| Exercises to complete |
1. In the passage on enemy character in wartime, what does Grotius teach about foreigners on enemy territory?
2. Carry on the passage on enemy character in wartime from the point where it stops.

| Source |
################
Article 18(b) of Convention V. stipulates that such subjects of neutral States as render services to the enemy in matters of police and administration, likewise do not acquire enemy character. This stipulation must, however, be read with caution. It can only mean that such individuals do not lose their neutral character to a greater degree than other subjects of neutral States resident on enemy territory; it cannot mean that they are in every way to be considered and[Pg 110] treated like subjects of neutral States not residing on enemy territory.
However that may be, it must be specially observed, that the acts by which subjects of neutral States lose their neutral and acquire enemy character need not necessarily be committed after the outbreak of war. Such individuals can, even before the outbreak of war, identify themselves to such a degree with a foreign State that, with the outbreak of war against that State, enemy character devolves upon them ipso facto unless they at once sever their connection with such State. This, for instance, is the case when a foreign subject in time of peace enlists in the armed forces of a State and continues to serve after the outbreak of war.
(2) From the time when International Law made its appearance down to our own no difference has been made by a belligerent in the treatment accorded to subjects of the enemy and subjects of neutral States inhabiting the enemy country. Thus Grotius (III. c. 4, §§ 6 and 7) teaches that foreigners must share the fate of the population living on enemy territory, and Bynkershoek[144] distinctly teaches that foreigners residing in enemy country bear enemy character. English[145] and American practice assert, therefore, that foreigners, whether subjects of the belligerents or of neutral States, acquire enemy character by being domiciled (i.e. resident) in enemy country, because they have thereby identified themselves with the enemy population and contribute, by paying taxes and the like, to the support of the enemy Government. For this reason, all measures which may legitimately be taken against the civil population of the enemy territory, may likewise be taken against them, unless they withdraw from the country or are expelled therefrom. It must,[Pg 111] however, be remembered that they acquire enemy character in a sense and to a certain degree only, for their enemy character is not as intensive as that of enemy subjects resident on enemy territory. Such of them as are subjects of neutral States do not, therefore, lose the protection of their home State against arbitrary treatment inconsistent with the laws of war; and such of them as are subjects of the other belligerent are handed over to the protection of the Embassy of a neutral Power. However that may be, they are not exempt from requisitions and contributions; from the restrictions which an occupant imposes upon the population in the interest of the safety of his troops and his military operations; from punishments for hostile acts committed against the occupant; or from being taken into captivity, if exceptionally necessary.
################
| Given records |
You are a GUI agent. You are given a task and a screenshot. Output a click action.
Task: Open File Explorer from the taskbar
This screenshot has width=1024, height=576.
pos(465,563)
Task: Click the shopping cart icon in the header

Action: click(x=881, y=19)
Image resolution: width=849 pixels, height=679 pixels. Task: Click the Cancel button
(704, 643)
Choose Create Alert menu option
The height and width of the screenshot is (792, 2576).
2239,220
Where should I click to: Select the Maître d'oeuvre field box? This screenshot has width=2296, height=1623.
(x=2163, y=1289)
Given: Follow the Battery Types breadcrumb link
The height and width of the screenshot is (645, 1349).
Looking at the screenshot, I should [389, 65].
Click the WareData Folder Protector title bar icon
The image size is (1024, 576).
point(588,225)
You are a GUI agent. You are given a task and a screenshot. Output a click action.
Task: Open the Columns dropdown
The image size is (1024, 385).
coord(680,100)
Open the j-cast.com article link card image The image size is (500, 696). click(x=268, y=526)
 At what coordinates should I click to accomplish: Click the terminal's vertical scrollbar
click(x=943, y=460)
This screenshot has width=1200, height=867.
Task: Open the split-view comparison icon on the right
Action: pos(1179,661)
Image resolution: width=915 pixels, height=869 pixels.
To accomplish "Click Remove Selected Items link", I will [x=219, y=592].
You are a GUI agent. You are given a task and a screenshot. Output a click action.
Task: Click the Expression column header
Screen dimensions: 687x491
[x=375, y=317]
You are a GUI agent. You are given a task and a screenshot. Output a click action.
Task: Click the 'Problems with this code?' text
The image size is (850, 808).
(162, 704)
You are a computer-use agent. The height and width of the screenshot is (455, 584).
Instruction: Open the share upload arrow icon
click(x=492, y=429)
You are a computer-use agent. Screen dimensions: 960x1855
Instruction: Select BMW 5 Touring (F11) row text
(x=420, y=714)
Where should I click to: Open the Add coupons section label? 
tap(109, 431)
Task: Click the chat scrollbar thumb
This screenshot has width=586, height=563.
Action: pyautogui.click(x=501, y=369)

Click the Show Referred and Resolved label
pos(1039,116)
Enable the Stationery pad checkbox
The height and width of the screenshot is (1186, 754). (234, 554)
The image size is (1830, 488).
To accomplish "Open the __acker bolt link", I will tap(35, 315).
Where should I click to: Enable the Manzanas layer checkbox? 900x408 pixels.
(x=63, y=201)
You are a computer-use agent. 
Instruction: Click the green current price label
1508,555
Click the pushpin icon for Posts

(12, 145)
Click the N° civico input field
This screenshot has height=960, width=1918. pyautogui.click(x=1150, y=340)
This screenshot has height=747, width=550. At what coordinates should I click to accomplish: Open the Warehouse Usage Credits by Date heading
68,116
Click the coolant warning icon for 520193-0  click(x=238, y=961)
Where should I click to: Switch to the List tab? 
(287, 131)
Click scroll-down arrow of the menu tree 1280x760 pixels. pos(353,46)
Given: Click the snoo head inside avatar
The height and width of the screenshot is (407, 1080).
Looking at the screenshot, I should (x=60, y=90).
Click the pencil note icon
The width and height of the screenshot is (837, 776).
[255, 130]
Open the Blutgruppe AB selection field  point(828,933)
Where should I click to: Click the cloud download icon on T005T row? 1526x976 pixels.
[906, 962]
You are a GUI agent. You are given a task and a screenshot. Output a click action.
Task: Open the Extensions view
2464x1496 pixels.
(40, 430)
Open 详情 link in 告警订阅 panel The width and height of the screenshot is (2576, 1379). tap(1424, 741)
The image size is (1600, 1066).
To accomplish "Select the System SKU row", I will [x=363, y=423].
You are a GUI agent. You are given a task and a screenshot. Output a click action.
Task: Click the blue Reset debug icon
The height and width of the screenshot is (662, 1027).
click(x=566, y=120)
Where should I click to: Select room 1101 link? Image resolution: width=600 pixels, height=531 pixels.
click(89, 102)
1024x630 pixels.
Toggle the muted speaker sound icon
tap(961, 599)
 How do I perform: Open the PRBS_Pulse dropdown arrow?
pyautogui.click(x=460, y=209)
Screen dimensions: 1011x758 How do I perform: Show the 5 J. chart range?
################
| Responses to the tasks |
1. He teaches that foreigners must share the fate of the population living on enemy territory.

2.
[144] Quaestiones juris publici, I. c. 3 in fine.
[145] See the Harmony (1800), 2 C. Rob. 322; the Johanna Emilie, otherwise Emilia (1854), Spinks, 12; the Baltica (1857), 11 Moore, P.C. 141.
This treatment of foreigners resident on occupied enemy territory is generally recognised as legitimate by theory[146] and practice. The proposal of Germany, made at the Second Peace Conference, to agree upon rules which would have stipulated a more favourable treatment of subjects of neutral States resident on occupied enemy territory was, therefore, rejected. Not even France supported the German proposals, although according to the French conception foreigners residing in enemy country do not acquire enemy character, and therefore the German proposals were only a logical consequence of the French conception. This French conception of enemy character dates from the judgment of the Conseil des Prises in the case of Le Hardy contre La Voltigeante[147] (1802), which laid down the rule that neutral subjects residing in enemy country do not lose their neutral character, and enemy subjects residing in neutral countries do not lose their enemy character.[Pg 112] But it must be emphasised that this French conception of enemy character has been developed, not with regard to the treatment of foreigners whom an occupant finds resident on occupied enemy territory, but with regard to the exercise of the right of capture of enemy vessels and goods in warfare at sea. France did not make an attempt to draw the logical consequences from this conception and, therefore, to mete out to foreigners resident on occupied enemy territory a treatment different from that of enemy subjects resident there.
[146] See Albrecht, Requisitionen von neutralem Privateigenthum, &c. (1912), pp. 13-15.
[147] 1 Pistoye et Duverdy (1859), 321.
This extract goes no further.